November 14, 2014 By: janwest Category: What's Happenin'

The oldest privately-owned, continuously-bred band of horses in the world is set to arrive in December 
Photo By Wellons Communications
CLERMONT, Fla. (November 13, 2014) – Their ancestors carried the Bedouin into battle and were later bred by royalty in Egypt and England. They are the Al-Marah band of Arabian horses, and they will be headed to their new home in Clermont in December.
Their arrival will complete the transition of Al-Marah Arabians to its 80-acre home in Clermont.

On Sunday, December 14, Al-Marah will hold a Homecoming of Horses celebration to showcase the arrival of the very best of the Al-Marah herd.

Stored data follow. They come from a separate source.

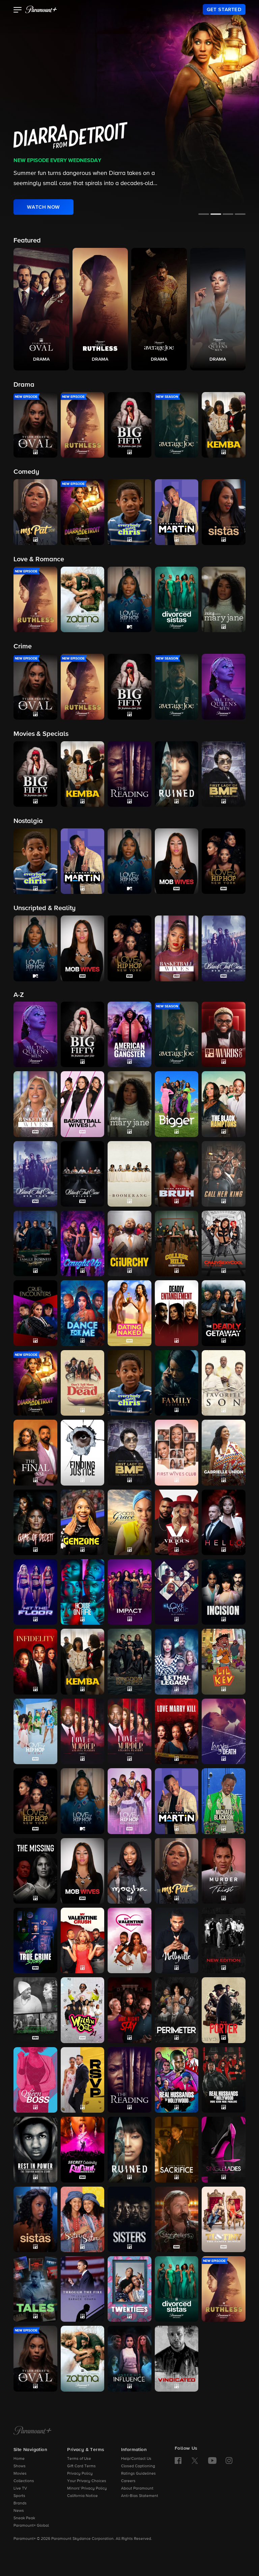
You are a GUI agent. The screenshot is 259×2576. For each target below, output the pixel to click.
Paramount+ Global (31, 2526)
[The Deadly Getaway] (224, 1313)
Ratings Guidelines (138, 2474)
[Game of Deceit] (35, 1522)
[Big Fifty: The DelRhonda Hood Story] (83, 1034)
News (18, 2511)
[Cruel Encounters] (35, 1313)
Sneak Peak (24, 2518)
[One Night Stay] (129, 2010)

The event, which will be open to the public, will feature riding demos, tours of the farm, horse sales, entertainment and food. Visitors will be able to see the 14 permanent broodmares as they arrive from Tucson and take their first steps on the lush green pastures of their new home.
Owner Mark Miller, who ran the now-closed Arabian Nights attraction in Kissimmee, took over the herd upon the death of his mother, Bazy Tankersley, in February of 2013. She was a legendary breeder of Arabian horses who managed the herd for more than 70 years.


“This band of horses has been together since 1815,” said Miller. “It is the oldest privately-owned, continuously-bred band of horses in the world. We are only the third family to have
custody of the herd.”


Photo By Wellons Communications

History of the Al-Marah band of horses
This herd of horses dates back to the nomadic Bedouin tribes who roamed the desert and were noted horsemen and horse breeders. A core group of the best of these horses was acquired by Abbas Pasha, ruler of Egypt in the 1850’s. He bred them on his farm outside Cairo and raised them until the end of the century.


Upon his death, his nephew, Ali Pasha Sherif, inherited the herd and managed it until his death in the 1890’s.


Many of Ali Pasha Sherif’s horses were purchased by Wilfred and Lady Anne Blunt and relocated to Crabbet Arabian Stud farm in England. Their daughter acquired several of those horses and bred them until the late 1950’s at Crabbet Stud.


In 1958, Bazy Tankersley purchased 36 horses – the core herd of both Crabbet and its sister farm, Hanstead – and brought them to the United States to join the Crabbet bred horses she had been breeding since 1942. It was, at the time, the largest one-time importation of Arabian horses into the U.S. and made Mrs. Tankersley the largest Arabian horse breeder in the world.


“The core herd has been under the control of just three families in its 200 year history,” said Miller. “Everybody who has owned these horses since they were first gathered as a herd has relentlessly pursued the ultimate horse and has a really good idea of what that is.”


Al-Marah in Tucson, Arizona
Mrs. Tankersley moved her operation a couple of times, finally settling in Tucson, where it has been in operation since the 1970’s. She bequeathed the 85-acre property to the University of Arizona, which will continue to use it as a working farm.
A new home in Central Florida
Miller is continuing the legacy that began with the Bedouin and was most recently carried out by his mother.


“My mission is to preserve the herd for my lifetime and leave it intact for the person who will carry it forward after my death,” he said.


Of the 350 horses that Al-Marah has traditionally kept in Tucson, 35 will make the trip to the farm in Clermont.


“This will be the best ten percent of the best herd on earth. This is an incredible group of horses that we are bringing,” said Miller. “The 35th horse I picked is a National Champion! This will be an extraordinary band of horses.”


In addition to showing and competing on a national level, Miller plans on producing and selling around 15 foals a year once the herd is established in Clermont.